A pesar de lo que podría pensarse por "American Pie", Paul Weitz está dotado para la comedia sofisticada y con contenido. Lo probó al escribir el guión de "Hormigaz", y con sus últimos filmes, "Un niño grande" e "In Good Company".
El cartel de esta película dice: “Del director de American Pie”. ¿Se sentirá defraudado su público al ver una cinta tan diferente?
Como American Pie, he preparado esta cinta con mi hermano Chris. In Good Company también es una comedia, pero que se basa en personajes muy humanos, que parecen sacados de la realidad. La mayor diferencia es que he querido añadir muchas reflexiones, sobre el capitalismo y sus consecuencias. Me quiero quitar la espina de American Pie poco a poco, pero está siendo un proceso bastante doloroso.
Mi intención fundamental sigue siendo hacer reír, pero ahora con un poco de mensaje. Creo que lo he conseguido, a juzgar por la reacción de los espectadores del Festival de Berlín, donde acudí a presentar mi trabajo. Pienso que existe el sueño americano, pero en el film lo ponía en tela de juicio, para reflexionar sobre él. Mi modelo es el cine de Billy Wilder, realizador que había intentado imitar en Un niño grande. Pero aquella era una historia muy inglesa, y ahora quería reflexionar sobre el sueño americano, la lucha generacional y sobre cómo afectan las decisiones económicas a las vidas individuales.
Con tantas familias desestructuradas en el cine, es curioso ver una familia normal, como la de su película, cuyos miembros se quieren con naturalidad.
Mi idea era mostrar una familia real, que también tiene conflictos. Pero esos conflictos no vienen de ningún problema grave, sino de falta de comunicación. El padre y la hija se quieren con locura, pero su relación está cambiando. Hasta entonces Alex era la mejor amiga de su padre, y está empezando a ser una mujer completamente independiente. De ahí emerge el conflicto.
¿Cree que esta sociedad desaprovecha la experiencia de las personas que van teniendo una cierta edad?

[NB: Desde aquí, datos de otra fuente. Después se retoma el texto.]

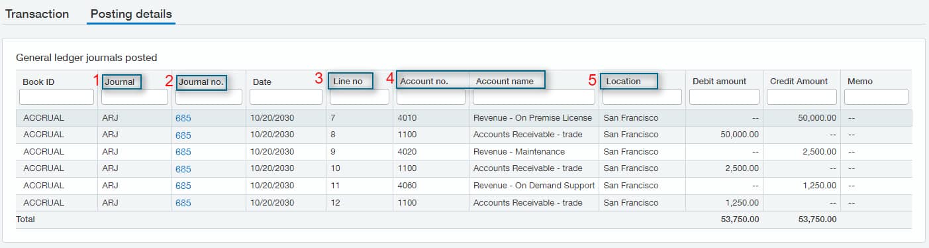
Task: Sort by the Debit amount column header
Action: [x=719, y=81]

Cuando empecé a escribir el guión, recordé que la gente me había contado muchas historias que atestiguan que eso es verdad. Me hablaban de parientes y amigos, que ya habían cumplido los cincuenta, y que habían sido despedidos, o habían sido víctimas de una reducción de plantilla. Y ahora se encontraban buscando trabajo, cuando deberían haber estado en una buena situación laboral. Se veían obligados a reciclarse para reencontrar trabajo en otro sector. Todo eso alimentó mi idea de narrar la historia de un hombre de 51 años que, repentinamente, se convierte en empleado de un chico que tiene la mitad de su edad, lo que resulta bastante humillante.

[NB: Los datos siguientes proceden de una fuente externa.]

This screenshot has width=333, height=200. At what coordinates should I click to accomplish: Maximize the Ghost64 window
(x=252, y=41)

El reparto está muy bien escogido. ¿Siempre había pensado en esos actores para los papeles que interpretan?
En un primer momento sólo tenía en la cabeza a Dennis Quaid. Su papel está escrito pensando en él. Me parece genial que un tipo que interpreta papeles de acción, como protagonista, de repente acepte interpretar a Dan, un hombre que valdría para mucho más, que todavía puede rendir y que se ve arrinconado y marginado. Tuvimos que teñir cada día su pelo de gris. Debería haberle dejado algo del mío. Me encantó su trabajo durante el rodaje, pero después, en la mesa de montaje, descubría cosas nuevas que hasta ese momento me habían pasado desapercibidas.
Nunca pensé en Topher Grace para hacer de Carter, pues quería contratar a Ashton Kutcher, su compañero de trabajo en la serie That ‘70s Show. Pero después me fijé en él, le hice una prueba junto a Dennis Quaid, y resultó que había mucho dinamismo entre ellos. A mí personalmente su excesiva energía me recuerda a la de Jack Lemmon de joven.
En cuanto a Scarlett Johansson es una de las mejores actrices con las que ha trabajado. Conseguí que trabajara conmigo porque llevaba un año de drama en drama, y pensé que le interesaría una comedia para oxigenarse un poco. Es extraordinariamente natural. Me resulta imposible imaginar alguna cosa que ella no sea capaz de transmitir en la pantalla.